Only the lines from the top of the data through the line with "has width=1369, height=745." should be repeated, each exactly as written.

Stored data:
* * * * * * *

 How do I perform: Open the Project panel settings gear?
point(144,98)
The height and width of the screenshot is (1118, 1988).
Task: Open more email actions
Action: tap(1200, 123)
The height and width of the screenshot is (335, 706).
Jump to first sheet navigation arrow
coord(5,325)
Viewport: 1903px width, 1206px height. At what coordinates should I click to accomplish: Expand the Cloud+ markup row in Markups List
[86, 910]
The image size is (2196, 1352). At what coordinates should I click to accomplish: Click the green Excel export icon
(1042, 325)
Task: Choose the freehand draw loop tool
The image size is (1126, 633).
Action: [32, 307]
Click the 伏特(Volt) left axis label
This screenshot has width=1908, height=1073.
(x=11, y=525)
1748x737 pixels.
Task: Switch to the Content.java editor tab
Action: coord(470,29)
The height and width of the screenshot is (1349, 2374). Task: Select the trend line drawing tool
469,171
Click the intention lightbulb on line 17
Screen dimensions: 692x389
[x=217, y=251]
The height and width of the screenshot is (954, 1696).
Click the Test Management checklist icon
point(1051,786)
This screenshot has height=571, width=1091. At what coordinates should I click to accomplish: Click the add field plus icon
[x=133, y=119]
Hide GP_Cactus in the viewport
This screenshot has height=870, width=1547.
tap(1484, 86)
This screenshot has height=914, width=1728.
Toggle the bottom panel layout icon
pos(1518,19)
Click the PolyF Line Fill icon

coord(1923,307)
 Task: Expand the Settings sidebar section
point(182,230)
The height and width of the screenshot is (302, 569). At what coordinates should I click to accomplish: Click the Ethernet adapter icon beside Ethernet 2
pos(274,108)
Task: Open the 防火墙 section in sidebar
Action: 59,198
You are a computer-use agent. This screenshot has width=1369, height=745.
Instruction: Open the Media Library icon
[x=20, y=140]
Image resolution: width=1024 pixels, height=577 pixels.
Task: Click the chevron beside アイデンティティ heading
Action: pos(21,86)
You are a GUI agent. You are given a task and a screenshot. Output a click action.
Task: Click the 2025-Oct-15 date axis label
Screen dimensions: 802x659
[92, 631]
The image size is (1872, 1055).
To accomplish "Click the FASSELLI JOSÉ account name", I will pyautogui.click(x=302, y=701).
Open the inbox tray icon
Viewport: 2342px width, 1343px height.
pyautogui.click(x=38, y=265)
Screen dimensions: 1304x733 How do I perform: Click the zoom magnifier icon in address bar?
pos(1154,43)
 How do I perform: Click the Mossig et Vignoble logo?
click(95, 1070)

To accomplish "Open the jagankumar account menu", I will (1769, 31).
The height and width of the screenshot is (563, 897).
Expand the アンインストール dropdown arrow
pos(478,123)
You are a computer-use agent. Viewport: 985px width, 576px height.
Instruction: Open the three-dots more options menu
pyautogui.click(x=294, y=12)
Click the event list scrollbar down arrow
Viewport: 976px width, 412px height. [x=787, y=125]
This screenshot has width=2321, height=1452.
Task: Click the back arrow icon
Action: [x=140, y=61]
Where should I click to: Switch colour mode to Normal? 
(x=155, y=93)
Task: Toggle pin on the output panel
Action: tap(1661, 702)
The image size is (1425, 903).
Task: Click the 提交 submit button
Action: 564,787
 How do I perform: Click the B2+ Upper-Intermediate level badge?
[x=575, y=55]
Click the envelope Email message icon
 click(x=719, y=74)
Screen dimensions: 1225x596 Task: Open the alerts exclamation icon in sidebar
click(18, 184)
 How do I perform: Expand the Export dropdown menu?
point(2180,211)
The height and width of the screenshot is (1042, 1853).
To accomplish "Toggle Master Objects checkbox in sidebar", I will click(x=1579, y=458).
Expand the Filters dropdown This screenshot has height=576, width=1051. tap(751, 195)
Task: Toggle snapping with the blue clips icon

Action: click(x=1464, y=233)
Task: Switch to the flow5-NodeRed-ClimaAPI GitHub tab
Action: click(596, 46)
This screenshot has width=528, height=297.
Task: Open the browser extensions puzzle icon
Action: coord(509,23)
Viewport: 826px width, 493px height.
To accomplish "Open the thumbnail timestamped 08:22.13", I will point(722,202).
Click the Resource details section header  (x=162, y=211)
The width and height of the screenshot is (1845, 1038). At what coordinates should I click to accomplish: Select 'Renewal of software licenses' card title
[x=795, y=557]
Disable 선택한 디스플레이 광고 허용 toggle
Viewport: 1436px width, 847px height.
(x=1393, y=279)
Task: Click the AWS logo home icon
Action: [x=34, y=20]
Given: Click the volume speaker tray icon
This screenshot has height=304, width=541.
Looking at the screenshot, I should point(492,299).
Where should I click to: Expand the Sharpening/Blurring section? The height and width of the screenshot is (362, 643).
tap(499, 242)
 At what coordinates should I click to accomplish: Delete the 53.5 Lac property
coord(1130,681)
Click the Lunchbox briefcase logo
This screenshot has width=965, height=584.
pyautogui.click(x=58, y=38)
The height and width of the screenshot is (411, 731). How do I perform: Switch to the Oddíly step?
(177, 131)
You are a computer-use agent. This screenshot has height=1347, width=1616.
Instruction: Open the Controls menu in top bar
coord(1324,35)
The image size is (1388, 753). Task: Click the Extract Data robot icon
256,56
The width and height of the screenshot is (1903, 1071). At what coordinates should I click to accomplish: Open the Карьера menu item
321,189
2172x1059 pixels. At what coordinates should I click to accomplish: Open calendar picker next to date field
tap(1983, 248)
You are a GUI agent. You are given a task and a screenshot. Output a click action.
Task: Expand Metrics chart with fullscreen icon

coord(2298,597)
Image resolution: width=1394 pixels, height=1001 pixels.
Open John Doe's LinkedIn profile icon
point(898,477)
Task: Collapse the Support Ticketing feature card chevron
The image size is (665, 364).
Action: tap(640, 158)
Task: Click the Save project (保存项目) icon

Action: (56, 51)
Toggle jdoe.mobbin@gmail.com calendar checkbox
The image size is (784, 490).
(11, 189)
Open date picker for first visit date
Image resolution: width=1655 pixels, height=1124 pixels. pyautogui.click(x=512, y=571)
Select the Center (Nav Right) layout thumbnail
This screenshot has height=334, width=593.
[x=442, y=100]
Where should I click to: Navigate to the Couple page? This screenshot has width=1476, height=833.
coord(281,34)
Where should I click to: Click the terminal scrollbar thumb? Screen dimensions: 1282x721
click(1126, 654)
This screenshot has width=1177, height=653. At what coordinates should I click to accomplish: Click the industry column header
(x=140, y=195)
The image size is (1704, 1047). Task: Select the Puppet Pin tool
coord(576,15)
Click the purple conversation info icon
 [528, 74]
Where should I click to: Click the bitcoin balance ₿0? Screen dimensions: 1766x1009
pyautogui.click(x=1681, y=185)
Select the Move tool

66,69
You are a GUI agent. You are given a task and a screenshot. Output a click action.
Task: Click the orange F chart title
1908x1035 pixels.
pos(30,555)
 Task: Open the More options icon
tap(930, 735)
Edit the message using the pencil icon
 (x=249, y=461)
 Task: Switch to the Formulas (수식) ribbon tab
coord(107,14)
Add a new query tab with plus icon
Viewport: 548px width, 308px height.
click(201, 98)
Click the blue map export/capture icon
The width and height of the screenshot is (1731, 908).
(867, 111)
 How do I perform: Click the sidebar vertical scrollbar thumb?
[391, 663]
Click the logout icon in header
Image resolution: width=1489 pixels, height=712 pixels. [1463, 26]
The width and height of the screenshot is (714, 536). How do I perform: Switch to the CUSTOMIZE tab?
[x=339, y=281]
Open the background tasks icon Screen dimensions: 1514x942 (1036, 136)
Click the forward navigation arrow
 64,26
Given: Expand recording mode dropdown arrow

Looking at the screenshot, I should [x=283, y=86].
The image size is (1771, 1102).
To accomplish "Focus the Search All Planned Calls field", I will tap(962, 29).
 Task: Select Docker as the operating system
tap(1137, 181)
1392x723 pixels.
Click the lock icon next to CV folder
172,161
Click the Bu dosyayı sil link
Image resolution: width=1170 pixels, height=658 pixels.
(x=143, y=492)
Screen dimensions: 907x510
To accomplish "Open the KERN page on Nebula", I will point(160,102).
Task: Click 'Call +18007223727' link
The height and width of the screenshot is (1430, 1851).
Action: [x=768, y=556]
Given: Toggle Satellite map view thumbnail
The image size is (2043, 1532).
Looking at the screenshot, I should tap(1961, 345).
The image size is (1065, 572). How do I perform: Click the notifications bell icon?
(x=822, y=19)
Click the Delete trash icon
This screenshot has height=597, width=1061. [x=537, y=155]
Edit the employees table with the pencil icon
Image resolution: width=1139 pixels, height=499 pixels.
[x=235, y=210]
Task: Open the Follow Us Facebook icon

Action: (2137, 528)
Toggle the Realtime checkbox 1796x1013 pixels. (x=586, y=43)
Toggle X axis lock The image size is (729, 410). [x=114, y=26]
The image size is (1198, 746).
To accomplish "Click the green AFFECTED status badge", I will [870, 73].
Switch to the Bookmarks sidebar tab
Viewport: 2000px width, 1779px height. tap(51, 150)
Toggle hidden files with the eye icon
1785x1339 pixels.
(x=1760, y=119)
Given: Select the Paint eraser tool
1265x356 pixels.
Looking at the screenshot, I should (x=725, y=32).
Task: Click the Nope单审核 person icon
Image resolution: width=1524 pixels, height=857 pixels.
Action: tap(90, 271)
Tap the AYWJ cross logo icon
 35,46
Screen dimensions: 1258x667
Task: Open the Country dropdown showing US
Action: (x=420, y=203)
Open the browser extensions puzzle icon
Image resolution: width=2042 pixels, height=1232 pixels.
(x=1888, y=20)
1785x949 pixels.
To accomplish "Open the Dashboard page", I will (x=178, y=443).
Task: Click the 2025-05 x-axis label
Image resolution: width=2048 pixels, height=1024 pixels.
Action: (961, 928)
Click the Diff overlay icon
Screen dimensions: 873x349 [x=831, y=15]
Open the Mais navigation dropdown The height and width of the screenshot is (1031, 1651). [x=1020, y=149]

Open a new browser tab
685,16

* * * * * * *

■ Result of the task
 How do I perform: Open the Project panel settings gear?
point(144,98)
The height and width of the screenshot is (1118, 1988).
Task: Open more email actions
Action: tap(1200, 123)
The height and width of the screenshot is (335, 706).
Jump to first sheet navigation arrow
coord(5,325)
Viewport: 1903px width, 1206px height. At what coordinates should I click to accomplish: Expand the Cloud+ markup row in Markups List
[86, 910]
The image size is (2196, 1352). At what coordinates should I click to accomplish: Click the green Excel export icon
(1042, 325)
Task: Choose the freehand draw loop tool
The image size is (1126, 633).
Action: [32, 307]
Click the 伏特(Volt) left axis label
This screenshot has width=1908, height=1073.
(x=11, y=525)
1748x737 pixels.
Task: Switch to the Content.java editor tab
Action: coord(470,29)
The height and width of the screenshot is (1349, 2374). Task: Select the trend line drawing tool
469,171
Click the intention lightbulb on line 17
Screen dimensions: 692x389
[x=217, y=251]
The height and width of the screenshot is (954, 1696).
Click the Test Management checklist icon
point(1051,786)
This screenshot has height=571, width=1091. At what coordinates should I click to accomplish: Click the add field plus icon
[x=133, y=119]
Hide GP_Cactus in the viewport
This screenshot has height=870, width=1547.
tap(1484, 86)
This screenshot has height=914, width=1728.
Toggle the bottom panel layout icon
pos(1518,19)
Click the PolyF Line Fill icon

coord(1923,307)
 Task: Expand the Settings sidebar section
point(182,230)
The height and width of the screenshot is (302, 569). At what coordinates should I click to accomplish: Click the Ethernet adapter icon beside Ethernet 2
pos(274,108)
Task: Open the 防火墙 section in sidebar
Action: 59,198
You are a computer-use agent. This screenshot has width=1369, height=745.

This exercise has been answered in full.